Deve ribadirsi che in tema di protezione sussidiaria, anche l’accertamento della situazione di “violenza indiscriminata in situazioni di conflitto armato interno o internazionale”, di cui alla norma citata, che sia causa per il richiedente di una sua personale e diretta esposizione al rischio di un danno grave implica un apprezzamento di fatto rimesso al giudice del merito. Il risultato di tale indagine può essere censurato, con motivo di ricorso per cassazione, nei limiti consentiti dal novellato art. 360 c.p.c., n. 5 (Cass. ord. 30105 del 2018).
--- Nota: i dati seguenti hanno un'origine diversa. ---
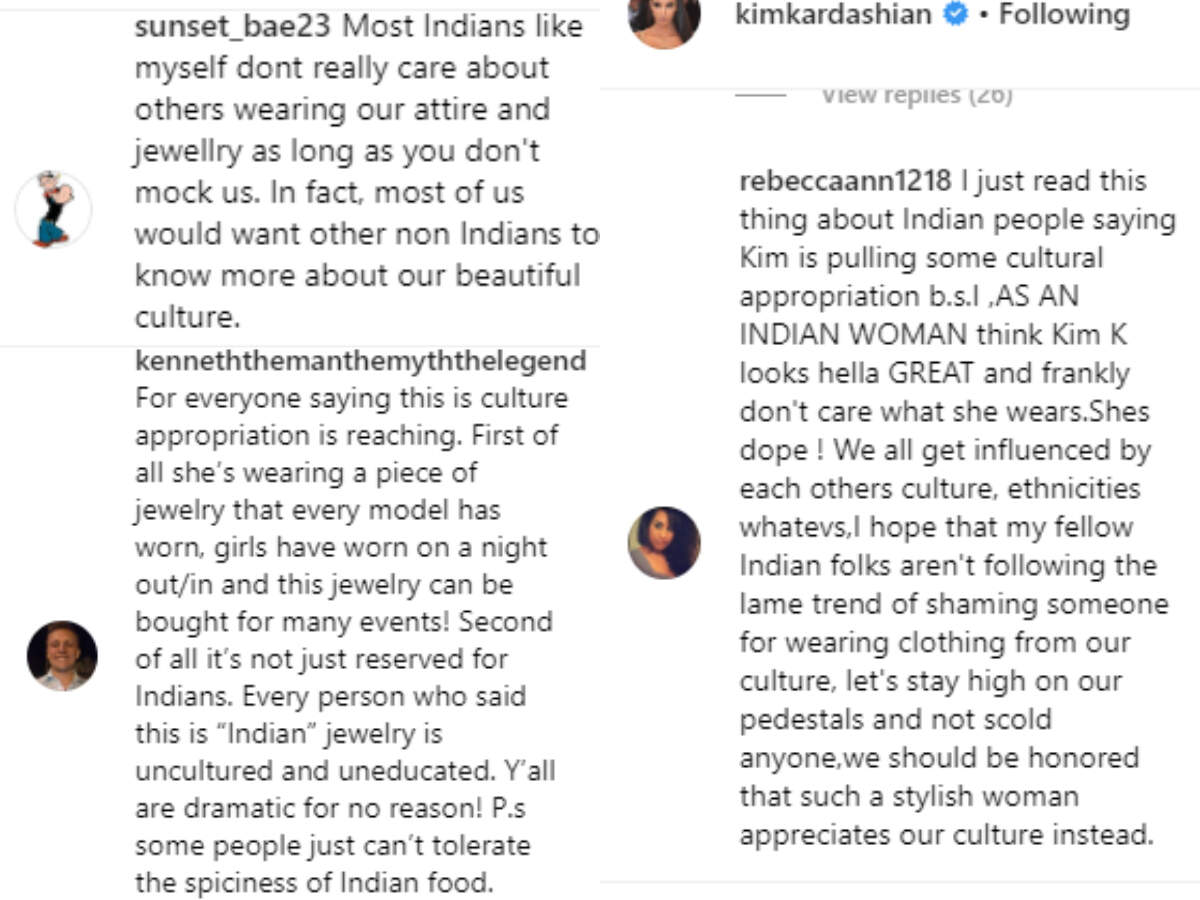
Task: Click the dash line beside View replies
Action: [x=762, y=96]
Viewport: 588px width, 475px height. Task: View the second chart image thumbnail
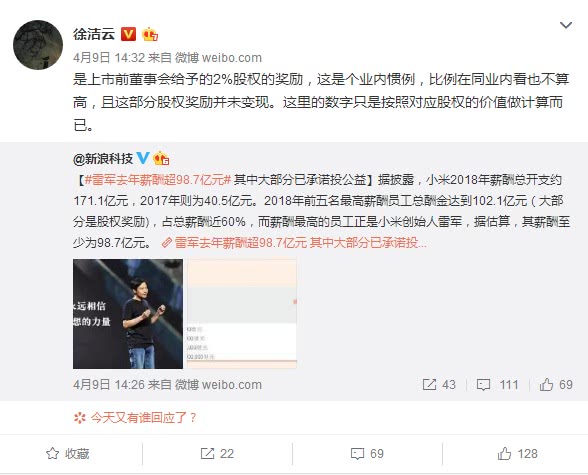tap(242, 314)

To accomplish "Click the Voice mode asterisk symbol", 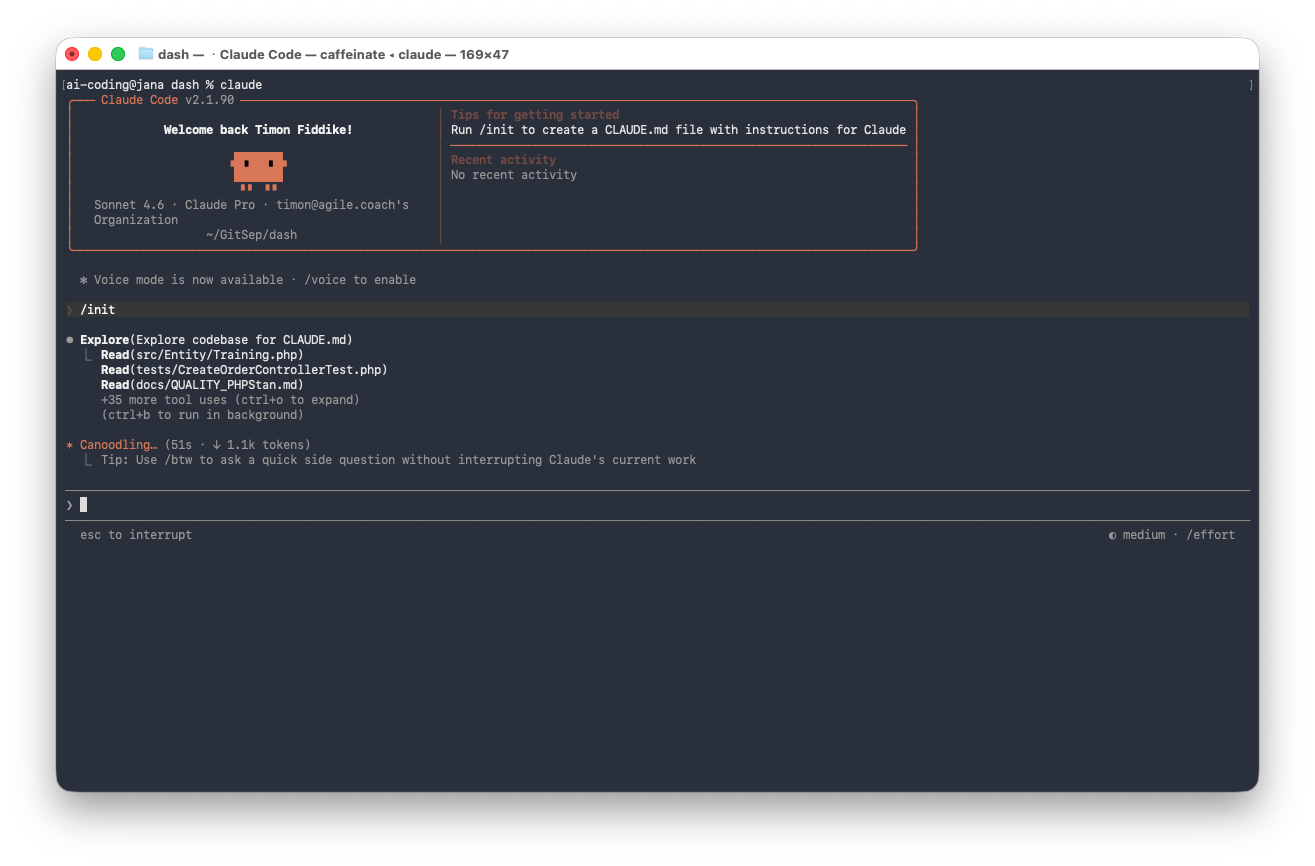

Il ricorrente si limita a dedurre genericamente la violazione di norme di legge, avuto riguardo al non aver tenuto conto della situazione generale del paese di origine.

Inoltre, con riferimento alle ipotesi di cui al D.Lgs. n. 251 del 2007, art. 14, lett. a) e b), deve evidenziarsi che il racconto del richiedente non è stato ritenuto credibile e che in tal caso non si impone l’esercizio dei poteri ufficiosi circa l’esposizione a rischio del richiedente in virtù della sua condizione soggettiva.

Con riferimento al diniego della protezione umanitaria anch’esso è dipeso dall’accertamento non sindacabile dei fatti da parte del giudice di merito, che ha escluso con idonea motivazione, l’esistenza di una situazione di particolare vulnerabilità sia sotto il profilo soggettivo con riferimento all’integrazione del richiedente che oggettivo riguardo alla situazione della zona di provenienza. Si è detto che il tribunale ha tenuto conto anche del vissuto del ricorrente quanto al transito in Libia, ritenendo che non aveva concorso a determinare una situazione di vulnerabilità sotto il profilo fisico o psichico.

All’accertamento compiuto dai giudici di merito viene inammissibilmente contrapposta una diversa interpretazione delle risultanze di causa.

5. In conclusione il ricorso è inammissibile. Nulla sulle spese in quanto il Ministero delllnterno non è si è costituito.

6. Ai sensi del D.P.R. n. 115 del 2002, art. 13, comma 1 quater, si dà atto della sussistenza dei presupposti processuali per il versamento da parte del ricorrente principale di un ulteriore importo a titolo di contributo unificato pari a quello previsto per il ricorso principale a norma dello stesso art. 13, comma 1 bis, se dovuto.

PQM

La Corte dichiara inammissibile il ricorso;

ai sensi del D.P.R. n. 115 del 2002, art. 13, comma 1 quater, si dà atto della sussistenza dei presupposti processuali per il versamento da parte del ricorrente principale di un ulteriore importo a titolo di contributo unificato pari a quello previsto per il ricorso principale a norma dello stesso art. 13, comma 1 bis, se dovuto.

Così deciso in Roma, nella Camera di consiglio della Sezione Seconda Civile, il 8 settembre 2020.